Lame 4G marketing and why Bostonians should choose Verizon Wireless

If you live in Boston, here's a good reason to have Verizon Wireless as your carrier.  First, courtesy of @michaelrestivo, I read an article talking about the lame marketing efforts of companies like AT&T to brand today's HSPA+ networks as "4G".   You have likely seen the ads plastered all around the city advertising this, when in fact they have made little investment or technology changes compared to the new LTE network that Verizon just rolled out.  Here was my favorite quote:

Even if HSPA+ networks may beat LTE someday, they don’t today. If you’ve got an HSPA+ device (like the iPhone 4S), you’re likely to achieve download speeds of between 1 and 3 megabits per second. That’s about half the speed of the average U.S. home broadband connection. An LTE device (like the new iPad), meanwhile, will let you download at speeds of 5 to 12 megabits per second, according to both AT&T and Verizon. That’s about on par with your home broadband line. In practice, then, real 4G handily beats faux 4G.

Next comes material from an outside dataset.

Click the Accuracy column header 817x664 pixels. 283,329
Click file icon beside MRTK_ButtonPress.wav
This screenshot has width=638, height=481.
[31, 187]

For wireless carriers, though, real 4G networks—that is, LTE networks—are expensive and time consuming to install. In 2010, T-Mobile decided that it would focus on improving its 3G network rather than build out its LTE capabilities. The company began touting that its new HSPA+ network could offer “4G speeds.” This marketing trickery was criticized by everyone in the industry, including AT&T. “I think that companies need to be careful that they're not misleading customers by labeling HSPA+ as a 4G technology. We aren't labeling those technologies as 4G,” an AT&T spokesman said back then.

But now AT&T has changed its mind. Mark Siegel, a spokesman, told me that the company’s about-face came as a result of a 2010 decision by the International Telecommunications Union that HSPA+ could be referred to as a “4G.” This change is very convenient for AT&T, because while its LTE network is smaller than Verizon’s, its HSPA+ network is the largest in the country. If 4G is taken to mean LTE, then AT&T loses to Verizon in the coverage wars. But if both HSPA+ and LTE are 4G, then AT&T’s network looks really great, and its claim that it’s the largest 4G carrier in the country isn’t total balderdash.

Later that day I stumbled across another article that features an infographic based not on an alphabet soup of technologies like CDMA, LTE, or HSPA+, but real live data based on two iphone apps that SwayMarkets produces (DataMonitor, which keeps tabs on your monthly data usage so you don't incur extra fees, and NetSnaps, which tells you how the WiFi or wireless network is performing where you are).  It shows that based on real time usage Verizon is clearly the leader in signal strength, speed, and low latency (shortest response times by servers basically).  Bottom line:  if performance is your only consideration, you should go with Verizon Wireless.